Cuentan mis abuelos que fueron días realmente estremecedores, grises, como si no quisiera salir el sol y fuera imposible reír, como si se respirase un aire más denso y hasta conversar, compartir, realizar actividades sociales, significara un peso nada habitual. Y aun en la distancia geográfica, sin importar en qué lugar de Cuba una se encontrase, estaban todos pendientes de las noticias sobre la búsqueda de los restos de las víctimas y de aquel avión despedazado en pleno vuelo el 6 de octubre de 1976.
Se trataba de un hecho extremadamente cruel, una página demasiado dolorosa, difícil de imaginar. Se sabía cuánto se estaba haciendo por amedrentar a los cubanos y cubanas, a quienes habían escogido el camino de la soberanía y del antimperialismo a solo 90 millas de su enemigo histórico; se conocía también que ya muchos hechos de terror se habían cometido desde 1959, pero la explosión del avión de Cubana de Aviación al despegar en Barbados —colmado de personas inocentes, en su mayoría jóvenes alegres, saludables, llenos de vida— era extremadamente doloroso.

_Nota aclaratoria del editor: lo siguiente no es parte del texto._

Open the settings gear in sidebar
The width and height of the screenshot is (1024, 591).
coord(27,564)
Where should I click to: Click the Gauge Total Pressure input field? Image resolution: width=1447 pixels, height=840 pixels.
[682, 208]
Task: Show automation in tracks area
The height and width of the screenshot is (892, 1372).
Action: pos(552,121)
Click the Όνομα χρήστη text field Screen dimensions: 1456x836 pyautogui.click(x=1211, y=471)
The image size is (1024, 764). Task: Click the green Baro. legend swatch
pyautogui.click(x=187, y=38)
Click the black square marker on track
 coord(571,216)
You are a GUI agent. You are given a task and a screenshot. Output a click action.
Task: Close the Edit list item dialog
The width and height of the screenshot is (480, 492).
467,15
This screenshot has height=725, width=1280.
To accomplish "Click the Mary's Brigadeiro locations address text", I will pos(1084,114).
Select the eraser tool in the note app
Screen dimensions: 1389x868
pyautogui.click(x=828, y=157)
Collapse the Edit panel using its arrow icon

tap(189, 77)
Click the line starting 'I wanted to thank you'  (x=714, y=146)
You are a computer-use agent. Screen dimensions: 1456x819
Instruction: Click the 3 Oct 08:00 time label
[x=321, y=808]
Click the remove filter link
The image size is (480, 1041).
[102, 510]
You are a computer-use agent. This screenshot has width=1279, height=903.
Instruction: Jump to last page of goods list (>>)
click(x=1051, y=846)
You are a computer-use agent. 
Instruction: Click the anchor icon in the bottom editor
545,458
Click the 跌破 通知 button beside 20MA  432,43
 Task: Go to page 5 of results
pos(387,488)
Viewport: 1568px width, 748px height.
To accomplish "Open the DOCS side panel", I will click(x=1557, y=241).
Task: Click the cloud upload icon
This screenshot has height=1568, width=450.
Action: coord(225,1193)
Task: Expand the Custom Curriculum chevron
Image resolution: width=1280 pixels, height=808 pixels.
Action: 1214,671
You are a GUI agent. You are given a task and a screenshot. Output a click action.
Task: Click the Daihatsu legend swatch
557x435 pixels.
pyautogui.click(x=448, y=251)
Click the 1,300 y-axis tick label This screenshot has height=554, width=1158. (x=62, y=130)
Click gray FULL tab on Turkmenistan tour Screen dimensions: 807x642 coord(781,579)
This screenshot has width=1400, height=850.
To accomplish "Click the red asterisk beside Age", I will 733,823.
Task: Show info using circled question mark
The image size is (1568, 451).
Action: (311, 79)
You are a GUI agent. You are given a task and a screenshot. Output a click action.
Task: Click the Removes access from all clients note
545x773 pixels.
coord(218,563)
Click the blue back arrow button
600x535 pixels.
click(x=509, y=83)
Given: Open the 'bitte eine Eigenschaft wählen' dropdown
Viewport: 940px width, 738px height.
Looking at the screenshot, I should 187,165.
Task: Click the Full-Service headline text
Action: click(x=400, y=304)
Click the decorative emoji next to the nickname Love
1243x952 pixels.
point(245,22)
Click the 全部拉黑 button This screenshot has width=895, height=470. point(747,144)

Los días posteriores confirmaban las sospechas: la falta de humanidad, la irracionalidad y el sinsentido se habían impuesto y la maldad había extendido sus garras sin piedad. Los responsables vivían tranquilamente —lo hicieron hasta hace muy poco— en las calles de Estados Unidos; allí, donde mismo se han articulado y financiado durante décadas actos terroristas contra Cuba.
El tiempo ha pasado y recordar aquellos sucesos no los han hecho menos dolorosos. Para los mas jóvenes, quienes hemos escuchado las historias de nuestros padres y abuelos, de vecinos y amigos que han conocido o sufrido en carne propia las secuelas del terror, estos no se han convertido en escenas de ficción y mucho menos, lejanas. Están vividas en la memoria y en el corazón de este pueblo heroico y rebelde por esencia; cada una de ellas nos han unido más y nos han hecho repensar y ratificarnos el camino elegido, entre todos y para todos.
Hoy es inevitable volver a las imágenes de aquel avión despedazado, a las voces ensordecedoras de la tripulación que el 6 de octubre de 1976 informaba sobre la explosión a bordo, a las de los millones de cubanos y cubanas que los lloraron junto a sus familiares y amigos —aún lo hacen— y a un Fidel que nos dejó para la eternidad la certeza de que «cuando un pueblo enérgico y viril llora, la injusticia tiembla».